Dabei seien die "Zeiten nicht einfach", lenkt er zu einem der Hauptthemen über: den Flüchtlingen. Eine "gewaltige Herausforderung für die kommenden Jahre" seien neben deren "halbwegs menschenwürdiger Unterbringung" auch die integrativen Maßnahmen. Auch hier sei viel getan worden: Habe es vor einem Jahr 900 Plätze in Erstaufnahmestellen gegeben, seien es jetzt schon 45 000. In anderen Bundesländern, weiß er aus der Innenministerkonferenz, seien 80 bis 90 Prozent der Neuankömmlinge in Zelten untergebracht.

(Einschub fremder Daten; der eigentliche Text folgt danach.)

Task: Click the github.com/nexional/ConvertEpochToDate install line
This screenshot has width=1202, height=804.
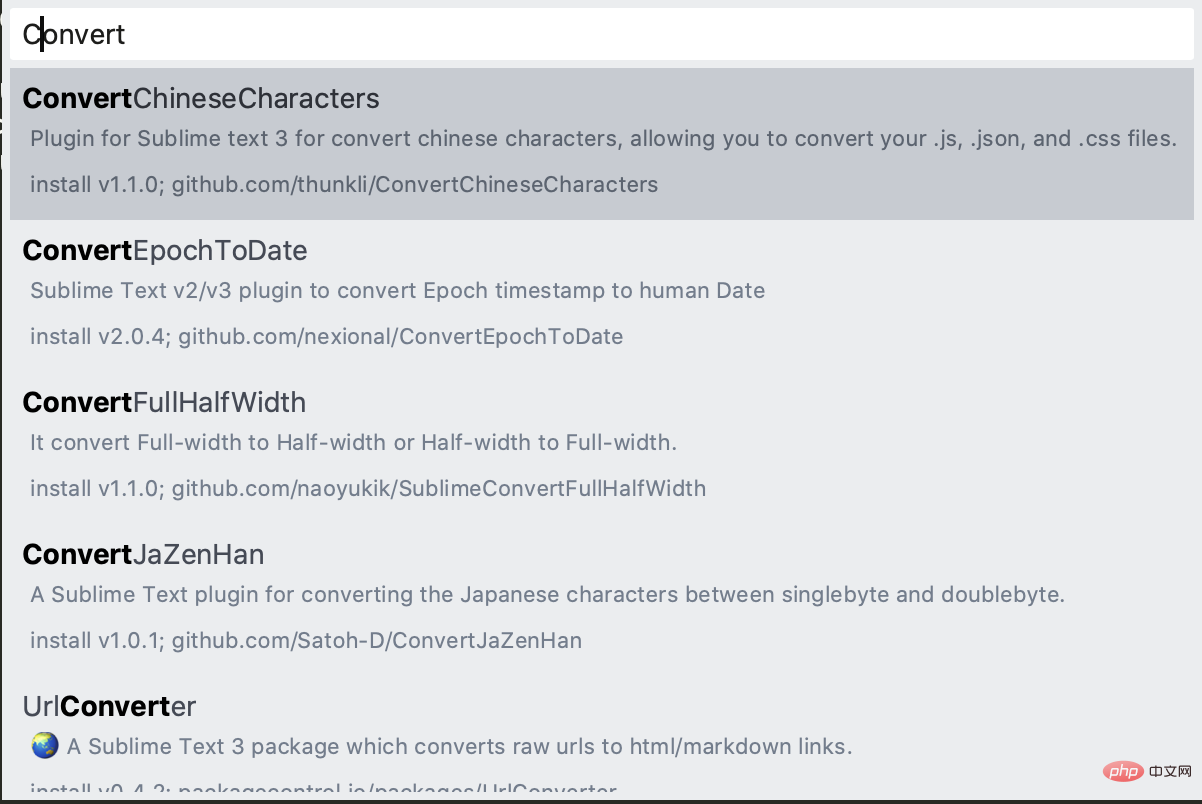Action: pyautogui.click(x=326, y=336)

Das Asylverfahren dauere zu lang, bemerkte Klaus Fütterer. Eine Beschleunigung des Verfahrens mache das Problem nicht kleiner, kontert der Minister. Denn damit erreiche man nur, dass die Flüchtlinge schneller auf kommunaler Ebene ankämen. Er erwähnte das neue Rückkehrmanagement, das für die Menschen zuständig ist, die kein Bleiberecht bekommen: "Den Menschen wird reiner Wein eingeschenkt, sie werden auf ihrem Weg in die Heimat unterstützt und begleitet." Ziel sei es, die Verteilung der Flüchtlinge so zu steuern, "wie wir es wollen". Was das Arbeitsrecht angehe, sei noch jede Menge "Sand im Getriebe": "Denn nicht alles, was im Kanzleramt beschlossen wird, ist sofort arbeitstauglich."

In Zusammenhang mit den Anschlägen in Paris sprach Gall von einer "asymmetrischen Bedrohungslage", von einer "abstrakten Gefährdung", die eine "zielsichere Beobachtung" erfordere und die Möglichkeit, sofort einzugreifen. Die sei gegeben.

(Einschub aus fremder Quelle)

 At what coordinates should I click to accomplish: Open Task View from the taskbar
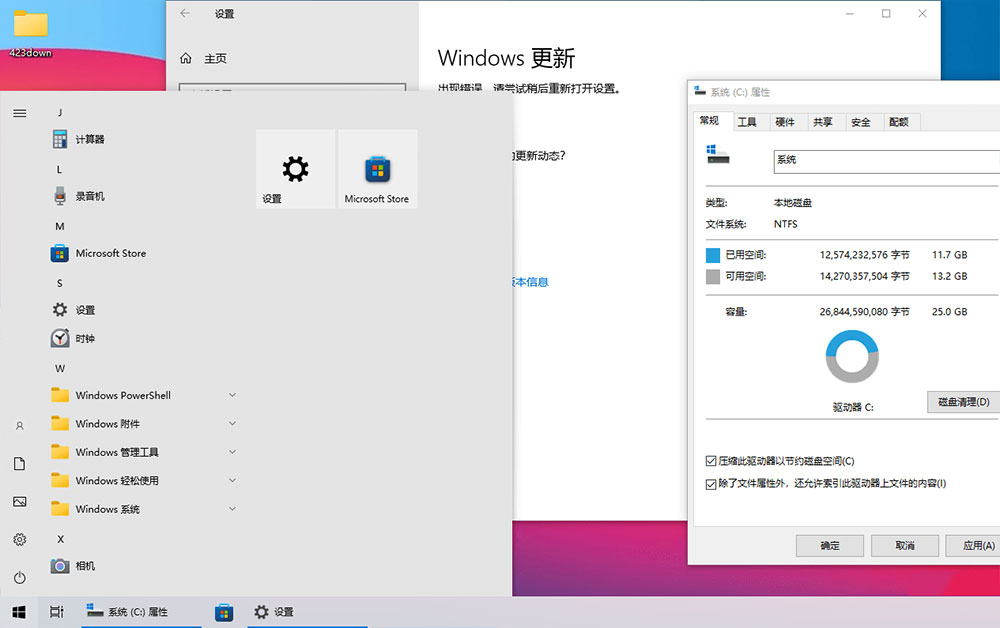coord(56,611)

"Terroristen, die überhaupt keine Werte haben und denen auch ihr eigenes Leben nichts bedeutet, lassen sich nicht von 1000 FDP- oder 1500 CDU-Polizisten auf der Straße beeindrucken", antwortet er auf eine Frage von Angela Godawa. 20 Millionen Euro seien bei der Polizei für Personal, weitere 30 Millionen für technische Mittel investiert worden. In jedem Präsidium gebe es im Schnitt 50 Staatsschutz-Beamte, ein Sondereinsatzkommando, Islam- und Sprachwissenschaftler, IT- und Sprengstoff-Experten. Denn der IS arbeite "hochprofessionell".

Geringe Arbeitslosigkeit, hohe Sicherheit, Heimatgefühl: Der Minister lieferte gute Argumente für das erklärte Ziel der Landes-SPD, "ein gutes Land noch besser zu machen – auch über 2016 hinaus". Nur schade, dass so wenige zuhörten. Und die Wenigen, die da waren, kannten die Argumente schon.